Fan Ruilin
Jingtian & Gongcheng
Beijing/Shanghai
Tel: +86 571 8992 6510
Email: fan.ruilin@jingtian.com
Practice areas
Capital markets; M&A; Asset restructuring; Private equity, venture capital & funds
Introduction
Fan Ruilin graduated with an LLB from China University of Political Science and Law and earned his LLM from University College London. He joined Jingtian & Gongcheng in 2010 and became a partner in 2019. Having built a strong professional reputation for advising on complex and high-value transactions, Fan was named “China Rising Lawyer in the Yangtze River Delta Region” by Asian Legal Business in 2023. He has been listed as a recommended lawyer by The Legal 500 and included in Legal Band’s “Under 40: Top 20 business Lawyers” in 2025.
Fan specialises in capital markets and has overseen a number of IPOs and corporate restructuring projects. He has led a wide range of A-share IPOs, including Xi’an Eswin Material Technology, Shouyao Holdings, EFORT Intelligent Robot, Bethel Automotive Safety Systems, Zhejiang Taijua New Material, Getein Biotech, Qingmu Tec, Changsha Kaiyuan, Rayhoo Motor Dies, Landai Technology Group, and Ningbo Sunny Precision Industry.
He is also active in offshore offerings, including Hong Kong IPOs for Chery Automobile, Chaoju Eye Care Holdings, Taizhou Water Group and the A+H project for Qingdao Gon Technology.

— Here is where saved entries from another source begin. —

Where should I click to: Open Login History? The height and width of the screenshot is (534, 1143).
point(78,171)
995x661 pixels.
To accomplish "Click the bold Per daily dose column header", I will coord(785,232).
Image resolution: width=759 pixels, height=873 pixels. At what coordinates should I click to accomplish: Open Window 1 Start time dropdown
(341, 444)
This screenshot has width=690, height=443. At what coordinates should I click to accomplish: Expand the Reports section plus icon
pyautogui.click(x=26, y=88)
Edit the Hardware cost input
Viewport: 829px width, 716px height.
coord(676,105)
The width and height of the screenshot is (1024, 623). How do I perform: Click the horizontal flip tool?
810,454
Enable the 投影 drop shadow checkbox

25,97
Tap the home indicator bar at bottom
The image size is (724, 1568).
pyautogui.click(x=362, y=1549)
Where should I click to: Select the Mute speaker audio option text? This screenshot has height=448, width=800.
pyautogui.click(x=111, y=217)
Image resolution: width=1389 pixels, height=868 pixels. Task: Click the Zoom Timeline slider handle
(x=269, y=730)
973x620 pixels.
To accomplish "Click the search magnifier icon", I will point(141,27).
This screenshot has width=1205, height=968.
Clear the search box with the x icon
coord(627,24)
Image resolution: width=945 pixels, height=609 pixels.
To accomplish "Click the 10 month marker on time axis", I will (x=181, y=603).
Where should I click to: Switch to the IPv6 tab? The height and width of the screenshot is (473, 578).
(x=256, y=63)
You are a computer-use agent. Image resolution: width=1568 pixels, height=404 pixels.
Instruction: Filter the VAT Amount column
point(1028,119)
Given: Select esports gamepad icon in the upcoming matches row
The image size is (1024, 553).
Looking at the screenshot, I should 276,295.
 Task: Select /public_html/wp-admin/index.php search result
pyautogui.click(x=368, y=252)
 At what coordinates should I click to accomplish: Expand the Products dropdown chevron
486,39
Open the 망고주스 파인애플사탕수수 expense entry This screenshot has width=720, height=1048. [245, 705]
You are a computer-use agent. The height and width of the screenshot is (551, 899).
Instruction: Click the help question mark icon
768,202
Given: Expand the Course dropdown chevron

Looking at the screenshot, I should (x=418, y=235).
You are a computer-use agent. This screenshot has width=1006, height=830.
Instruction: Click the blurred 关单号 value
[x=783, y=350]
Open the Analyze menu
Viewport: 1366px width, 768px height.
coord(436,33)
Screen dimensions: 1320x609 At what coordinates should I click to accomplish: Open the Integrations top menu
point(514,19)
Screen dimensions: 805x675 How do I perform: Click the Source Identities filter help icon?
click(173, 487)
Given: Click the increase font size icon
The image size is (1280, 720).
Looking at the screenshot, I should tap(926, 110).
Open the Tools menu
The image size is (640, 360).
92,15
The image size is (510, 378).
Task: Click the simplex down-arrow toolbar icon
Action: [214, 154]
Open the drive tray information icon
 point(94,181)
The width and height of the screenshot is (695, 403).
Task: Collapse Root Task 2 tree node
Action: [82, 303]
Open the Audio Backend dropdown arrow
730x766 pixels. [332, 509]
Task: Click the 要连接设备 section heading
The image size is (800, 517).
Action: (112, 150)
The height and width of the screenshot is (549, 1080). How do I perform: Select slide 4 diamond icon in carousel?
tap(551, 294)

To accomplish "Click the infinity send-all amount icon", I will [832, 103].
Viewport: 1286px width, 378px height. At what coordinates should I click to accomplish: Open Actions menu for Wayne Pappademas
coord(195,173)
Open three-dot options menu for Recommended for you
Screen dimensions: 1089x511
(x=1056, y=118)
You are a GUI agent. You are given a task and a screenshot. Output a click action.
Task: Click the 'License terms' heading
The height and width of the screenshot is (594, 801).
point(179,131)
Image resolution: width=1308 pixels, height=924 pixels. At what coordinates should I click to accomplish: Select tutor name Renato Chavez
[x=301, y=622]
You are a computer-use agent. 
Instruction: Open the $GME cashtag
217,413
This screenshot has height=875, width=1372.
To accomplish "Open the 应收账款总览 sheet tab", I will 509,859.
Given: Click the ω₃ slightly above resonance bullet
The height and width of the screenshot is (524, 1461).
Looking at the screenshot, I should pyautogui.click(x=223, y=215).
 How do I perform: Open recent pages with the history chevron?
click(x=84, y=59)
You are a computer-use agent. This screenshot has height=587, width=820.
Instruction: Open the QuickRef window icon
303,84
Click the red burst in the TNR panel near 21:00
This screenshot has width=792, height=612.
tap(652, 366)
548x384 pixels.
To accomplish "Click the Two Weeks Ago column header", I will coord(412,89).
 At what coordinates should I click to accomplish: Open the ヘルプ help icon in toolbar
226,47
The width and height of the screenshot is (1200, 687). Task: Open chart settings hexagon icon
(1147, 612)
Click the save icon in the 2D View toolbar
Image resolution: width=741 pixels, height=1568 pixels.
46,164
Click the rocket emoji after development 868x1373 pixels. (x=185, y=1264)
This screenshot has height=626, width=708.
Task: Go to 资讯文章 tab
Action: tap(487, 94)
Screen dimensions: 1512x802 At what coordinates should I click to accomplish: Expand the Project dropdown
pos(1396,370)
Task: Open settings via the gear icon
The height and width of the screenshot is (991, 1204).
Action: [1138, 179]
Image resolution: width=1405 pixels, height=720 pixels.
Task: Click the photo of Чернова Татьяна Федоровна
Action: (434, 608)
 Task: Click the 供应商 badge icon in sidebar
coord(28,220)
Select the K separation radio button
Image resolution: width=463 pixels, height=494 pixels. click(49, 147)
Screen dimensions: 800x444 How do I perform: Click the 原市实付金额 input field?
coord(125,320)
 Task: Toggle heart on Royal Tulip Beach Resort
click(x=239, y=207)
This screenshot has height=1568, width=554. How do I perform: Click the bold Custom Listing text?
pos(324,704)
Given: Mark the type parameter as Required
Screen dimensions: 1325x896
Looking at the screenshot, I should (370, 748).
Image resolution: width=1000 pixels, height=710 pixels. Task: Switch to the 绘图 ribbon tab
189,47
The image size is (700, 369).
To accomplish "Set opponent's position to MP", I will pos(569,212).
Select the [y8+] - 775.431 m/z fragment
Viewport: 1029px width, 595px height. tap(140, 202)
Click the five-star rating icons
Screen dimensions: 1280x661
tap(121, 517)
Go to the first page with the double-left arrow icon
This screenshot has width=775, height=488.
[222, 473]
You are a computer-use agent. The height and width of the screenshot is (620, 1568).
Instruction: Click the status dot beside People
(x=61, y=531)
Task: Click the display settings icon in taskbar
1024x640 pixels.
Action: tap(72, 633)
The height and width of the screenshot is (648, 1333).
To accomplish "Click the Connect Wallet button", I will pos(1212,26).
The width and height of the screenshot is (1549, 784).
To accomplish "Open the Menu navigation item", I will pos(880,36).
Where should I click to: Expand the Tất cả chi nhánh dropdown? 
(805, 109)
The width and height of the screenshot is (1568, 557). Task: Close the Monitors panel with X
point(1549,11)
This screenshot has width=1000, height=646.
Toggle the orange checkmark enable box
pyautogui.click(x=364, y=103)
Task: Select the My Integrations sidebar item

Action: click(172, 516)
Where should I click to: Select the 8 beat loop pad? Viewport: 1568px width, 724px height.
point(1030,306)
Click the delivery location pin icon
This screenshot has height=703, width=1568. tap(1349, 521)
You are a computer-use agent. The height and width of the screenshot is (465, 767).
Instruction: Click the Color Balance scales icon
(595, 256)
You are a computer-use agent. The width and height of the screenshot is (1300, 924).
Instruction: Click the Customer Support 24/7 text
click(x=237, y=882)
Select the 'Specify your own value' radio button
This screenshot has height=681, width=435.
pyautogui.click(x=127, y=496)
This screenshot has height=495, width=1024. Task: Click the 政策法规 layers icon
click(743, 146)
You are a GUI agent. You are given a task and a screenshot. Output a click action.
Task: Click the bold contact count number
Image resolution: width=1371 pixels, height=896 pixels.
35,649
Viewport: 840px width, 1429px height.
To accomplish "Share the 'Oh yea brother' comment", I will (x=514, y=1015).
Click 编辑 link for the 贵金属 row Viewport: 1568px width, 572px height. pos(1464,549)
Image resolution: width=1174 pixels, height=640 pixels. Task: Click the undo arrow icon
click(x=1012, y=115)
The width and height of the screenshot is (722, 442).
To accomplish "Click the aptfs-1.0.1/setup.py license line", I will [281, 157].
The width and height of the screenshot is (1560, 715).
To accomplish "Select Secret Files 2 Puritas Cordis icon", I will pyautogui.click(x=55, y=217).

In restructuring, Fan advised on the introduction of strategic investors and mixed-ownership reform for Chery, involving approximately RMB20 billion (USD2.9bn), and on the restructuring of China National Cereals, Oils and Foodstuffs Corporation’s agriculture and grain business segment, involving assets of roughly RMB20bn.
Fan has also advised on a number of M&A projects, including Shandong Gold’s acquisition of a controlling stake in Shanjin International Gold – widely recognised as the largest M&A transaction in China’s A-share gold sector; Bethel Automotive Safety Systems’ acquisition of a controlling stake in Zhejiang Wanda Automobile Direction Machine and Yubei Steering ; Chery Holding Group’s acquisition of a controlling stake in Nanjing Wondux Environmental Technology; and as counsel to the transferor in change-of-control transactions for Dun’an Holding Group and financial creditors involving Zhejiang Dun’an Artificial Environment and Anhui Jiangnan Chemical Industry.